’Maesaiah lays  groundwork for political office

’Maesaiah lays groundwork for political office

MASERU-FOR years Agriculture Minister Tefo Mapesela had considered himself the rightful representative of Mokhotlong in parliament. Why not?
He is the son of Mokhotlong, a charismatic and eloquent one for that matter.

But now he might be facing someone with the same attributes.
She is the daughter of Mokhotlong. She is eloquent and charismatic in her own way.
And she is aggressive. Her name is ’Maesaiah Thabane, the former first lady, and she seems to be eying Mapesela’s seat in the next election.
Although she hasn’t declared her candidature, ’Maesaiah appears to be laying the groundwork for entry into politics. She appears to be using her charity work to do that.

Last Saturday ’Maesaiah was in the district to donate four wheelchairs.
She also pledged to build three houses for the homeless through her ’Maesaiah Thabane Trust Fund.
But while handing over the wheelchairs she appeared to be coaxing the people to turn against Mapesela.
“Your fingers have power. Do not undermine your choice,’’ ’Maesaiah said without mentioning Mapesela’s name.
Your fingers speak volumes, she said.

She promised the farmers in the district that she would buy them a vaccine for the sheep scab.
Most people in Mokhotlong eke out their living from rearing sheep and goats whose wool and mohair they sell to earn a living.
The narrative caught the attention of Mokhotlong people who live in the constituency nestled amongst the ridges and sandwiched by the gorges.
Like most constituencies in the highlands of the country, Mokhotlong is depressed and burdened with unemployment.

That seemed to be a major cause for concern for ’Maesaiah on Saturday.
She said the district is blessed with precious minerals such as diamonds and water.
But no development seems to accrue from the minerals mined from this district to benefit the locals.
“Every month we see buses loading people from here to other districts,” ’Maesaiah said.
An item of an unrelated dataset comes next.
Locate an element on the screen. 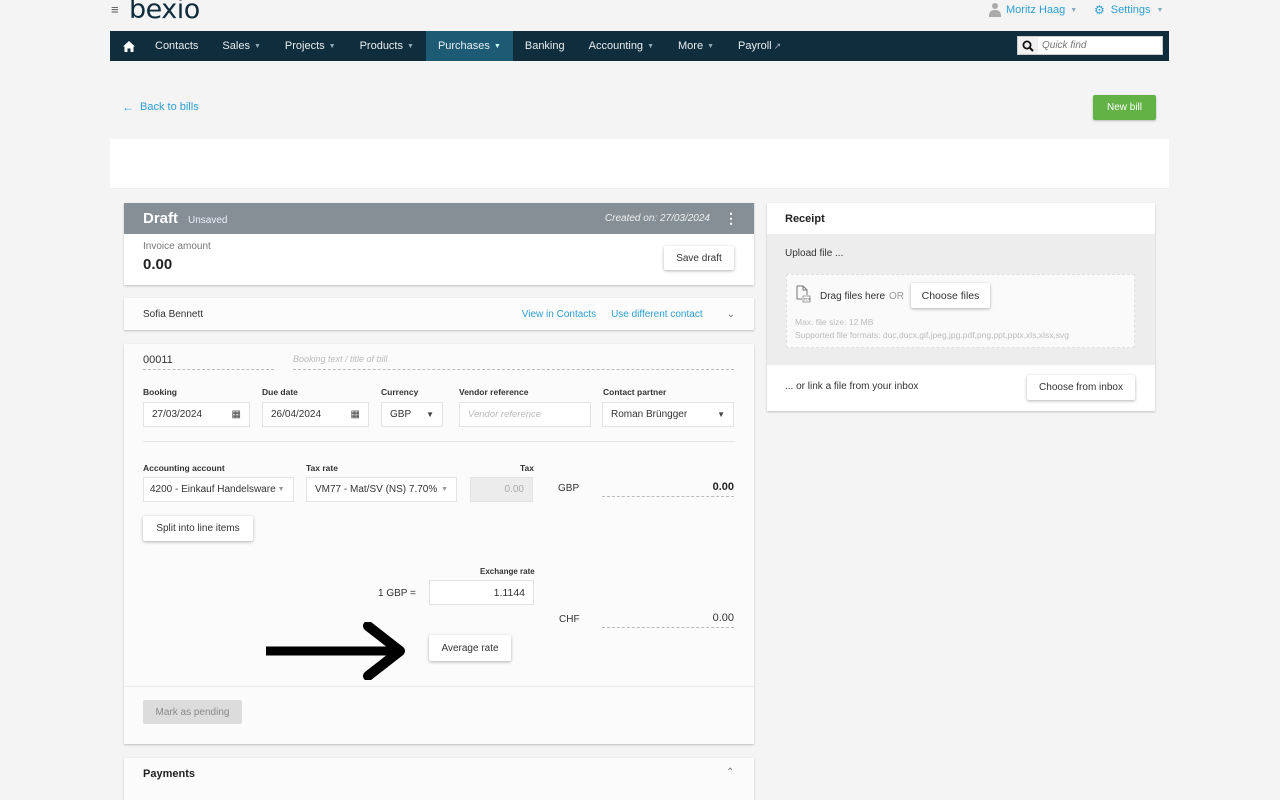 The width and height of the screenshot is (1280, 800). nav-label: Purchases is located at coordinates (464, 46).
What baffled the former First Lady is that much as the district has minerals, its people are thrown under the bus.
They are pushed out of their treasure, dehumanised and side-lined, she said.
“In 2022, you will get an answer for this.”

While making greetings before starting her speech, ’Maesaiah included Mapesela in her list of dignitaries worthy of her salute but that only triggered a serious uproar from those in attendance.
“We do not know him. We have never seen him here,” shouted the crowd.
This week Mapesela said he was not worried about ’Maesaiah.

“This person is not putting me under any pressure. In fact, she has done nothing wrong as a politician. She is entitled to go to the political grounds like anybody else. I am not afraid of her anyway,” Mapesela said.
“The only wrong thing she does is that instead of sticking to the business of donations she is holding political rallies at a time when such are barred under the law.”

“We have a law here that says we should not hold political rallies because of Covid-19. If you remember well, even at funerals we should be limited. If only she can observe that, she will not be accused of any wrongdoing.”